**PROBLEM STATEMENT**
Return every line of the items below as a JSON list of strings, one string per line, leaving out blank lines.

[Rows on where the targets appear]

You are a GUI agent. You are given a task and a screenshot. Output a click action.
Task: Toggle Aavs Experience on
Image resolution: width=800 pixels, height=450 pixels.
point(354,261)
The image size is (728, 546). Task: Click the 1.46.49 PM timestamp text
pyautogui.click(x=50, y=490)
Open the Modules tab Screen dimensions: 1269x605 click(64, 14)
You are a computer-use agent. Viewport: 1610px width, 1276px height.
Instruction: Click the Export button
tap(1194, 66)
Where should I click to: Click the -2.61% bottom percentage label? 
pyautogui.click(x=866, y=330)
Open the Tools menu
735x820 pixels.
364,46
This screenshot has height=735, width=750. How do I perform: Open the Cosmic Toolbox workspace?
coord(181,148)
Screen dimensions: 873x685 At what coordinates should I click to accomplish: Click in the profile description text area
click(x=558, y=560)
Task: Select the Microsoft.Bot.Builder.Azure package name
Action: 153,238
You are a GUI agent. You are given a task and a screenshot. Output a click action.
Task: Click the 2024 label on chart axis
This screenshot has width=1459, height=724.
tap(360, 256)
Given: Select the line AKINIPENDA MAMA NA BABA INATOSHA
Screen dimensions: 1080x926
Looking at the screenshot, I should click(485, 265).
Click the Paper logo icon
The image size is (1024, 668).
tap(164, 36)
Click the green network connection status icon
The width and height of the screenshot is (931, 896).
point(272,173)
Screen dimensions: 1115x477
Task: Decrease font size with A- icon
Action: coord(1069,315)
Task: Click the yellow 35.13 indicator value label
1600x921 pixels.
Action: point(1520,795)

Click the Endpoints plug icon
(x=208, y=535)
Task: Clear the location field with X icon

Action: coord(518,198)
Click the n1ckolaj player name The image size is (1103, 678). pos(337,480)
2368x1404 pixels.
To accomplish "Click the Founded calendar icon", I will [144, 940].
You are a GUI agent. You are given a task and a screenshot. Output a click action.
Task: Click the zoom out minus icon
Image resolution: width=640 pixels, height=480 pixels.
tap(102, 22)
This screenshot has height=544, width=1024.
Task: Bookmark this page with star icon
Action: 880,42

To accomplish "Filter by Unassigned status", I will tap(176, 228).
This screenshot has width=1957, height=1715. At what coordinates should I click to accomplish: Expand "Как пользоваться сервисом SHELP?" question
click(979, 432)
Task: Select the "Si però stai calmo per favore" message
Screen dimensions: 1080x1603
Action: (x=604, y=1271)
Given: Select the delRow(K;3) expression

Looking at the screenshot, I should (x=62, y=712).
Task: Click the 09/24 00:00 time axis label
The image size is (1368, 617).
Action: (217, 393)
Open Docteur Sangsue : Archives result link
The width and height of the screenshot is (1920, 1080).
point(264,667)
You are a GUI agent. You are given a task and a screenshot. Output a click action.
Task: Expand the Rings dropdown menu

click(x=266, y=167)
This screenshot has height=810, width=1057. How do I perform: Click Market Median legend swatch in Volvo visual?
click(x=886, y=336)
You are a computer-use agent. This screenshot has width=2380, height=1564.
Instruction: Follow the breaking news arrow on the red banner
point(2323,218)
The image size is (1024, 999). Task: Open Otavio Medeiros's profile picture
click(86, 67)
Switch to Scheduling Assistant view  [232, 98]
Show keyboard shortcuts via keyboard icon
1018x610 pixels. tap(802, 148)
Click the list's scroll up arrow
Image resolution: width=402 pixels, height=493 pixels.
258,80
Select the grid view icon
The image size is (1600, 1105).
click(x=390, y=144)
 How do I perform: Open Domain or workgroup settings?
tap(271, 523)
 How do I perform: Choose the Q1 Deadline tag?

**THE REPLY**
[
  "You are a GUI agent. You are given a task and a screenshot. Output a click action.",
  "Task: Toggle Aavs Experience on",
  "Image resolution: width=800 pixels, height=450 pixels.",
  "point(354,261)",
  "The image size is (728, 546). Task: Click the 1.46.49 PM timestamp text",
  "pyautogui.click(x=50, y=490)",
  "Open the Modules tab Screen dimensions: 1269x605 click(64, 14)",
  "You are a computer-use agent. Viewport: 1610px width, 1276px height.",
  "Instruction: Click the Export button",
  "tap(1194, 66)",
  "Where should I click to: Click the -2.61% bottom percentage label? ",
  "pyautogui.click(x=866, y=330)",
  "Open the Tools menu",
  "735x820 pixels.",
  "364,46",
  "This screenshot has height=735, width=750. How do I perform: Open the Cosmic Toolbox workspace?",
  "coord(181,148)",
  "Screen dimensions: 873x685 At what coordinates should I click to accomplish: Click in the profile description text area",
  "click(x=558, y=560)",
  "Task: Select the Microsoft.Bot.Builder.Azure package name",
  "Action: 153,238",
  "You are a GUI agent. You are given a task and a screenshot. Output a click action.",
  "Task: Click the 2024 label on chart axis",
  "This screenshot has width=1459, height=724.",
  "tap(360, 256)",
  "Given: Select the line AKINIPENDA MAMA NA BABA INATOSHA",
  "Screen dimensions: 1080x926",
  "Looking at the screenshot, I should click(485, 265).",
  "Click the Paper logo icon",
  "The image size is (1024, 668).",
  "tap(164, 36)",
  "Click the green network connection status icon",
  "The width and height of the screenshot is (931, 896).",
  "point(272,173)",
  "Screen dimensions: 1115x477",
  "Task: Decrease font size with A- icon",
  "Action: coord(1069,315)",
  "Task: Click the yellow 35.13 indicator value label",
  "1600x921 pixels.",
  "Action: point(1520,795)",
  "Click the Endpoints plug icon",
  "(x=208, y=535)",
  "Task: Clear the location field with X icon",
  "Action: coord(518,198)",
  "Click the n1ckolaj player name The image size is (1103, 678). pos(337,480)",
  "2368x1404 pixels.",
  "To accomplish \"Click the Founded calendar icon\", I will [144, 940].",
  "You are a GUI agent. You are given a task and a screenshot. Output a click action.",
  "Task: Click the zoom out minus icon",
  "Image resolution: width=640 pixels, height=480 pixels.",
  "tap(102, 22)",
  "This screenshot has height=544, width=1024.",
  "Task: Bookmark this page with star icon",
  "Action: 880,42",
  "To accomplish \"Filter by Unassigned status\", I will tap(176, 228).",
  "This screenshot has width=1957, height=1715. At what coordinates should I click to accomplish: Expand \"Как пользоваться сервисом SHELP?\" question",
  "click(979, 432)",
  "Task: Select the \"Si però stai calmo per favore\" message",
  "Screen dimensions: 1080x1603",
  "Action: (x=604, y=1271)",
  "Given: Select the delRow(K;3) expression",
  "Looking at the screenshot, I should (x=62, y=712).",
  "Task: Click the 09/24 00:00 time axis label",
  "The image size is (1368, 617).",
  "Action: (217, 393)",
  "Open Docteur Sangsue : Archives result link",
  "The width and height of the screenshot is (1920, 1080).",
  "point(264,667)",
  "You are a GUI agent. You are given a task and a screenshot. Output a click action.",
  "Task: Expand the Rings dropdown menu",
  "click(x=266, y=167)",
  "This screenshot has height=810, width=1057. How do I perform: Click Market Median legend swatch in Volvo visual?",
  "click(x=886, y=336)",
  "You are a computer-use agent. This screenshot has width=2380, height=1564.",
  "Instruction: Follow the breaking news arrow on the red banner",
  "point(2323,218)",
  "The image size is (1024, 999). Task: Open Otavio Medeiros's profile picture",
  "click(86, 67)",
  "Switch to Scheduling Assistant view  [232, 98]",
  "Show keyboard shortcuts via keyboard icon",
  "1018x610 pixels. tap(802, 148)",
  "Click the list's scroll up arrow",
  "Image resolution: width=402 pixels, height=493 pixels.",
  "258,80",
  "Select the grid view icon",
  "The image size is (1600, 1105).",
  "click(x=390, y=144)",
  " How do I perform: Open Domain or workgroup settings?",
  "tap(271, 523)",
  " How do I perform: Choose the Q1 Deadline tag?"
]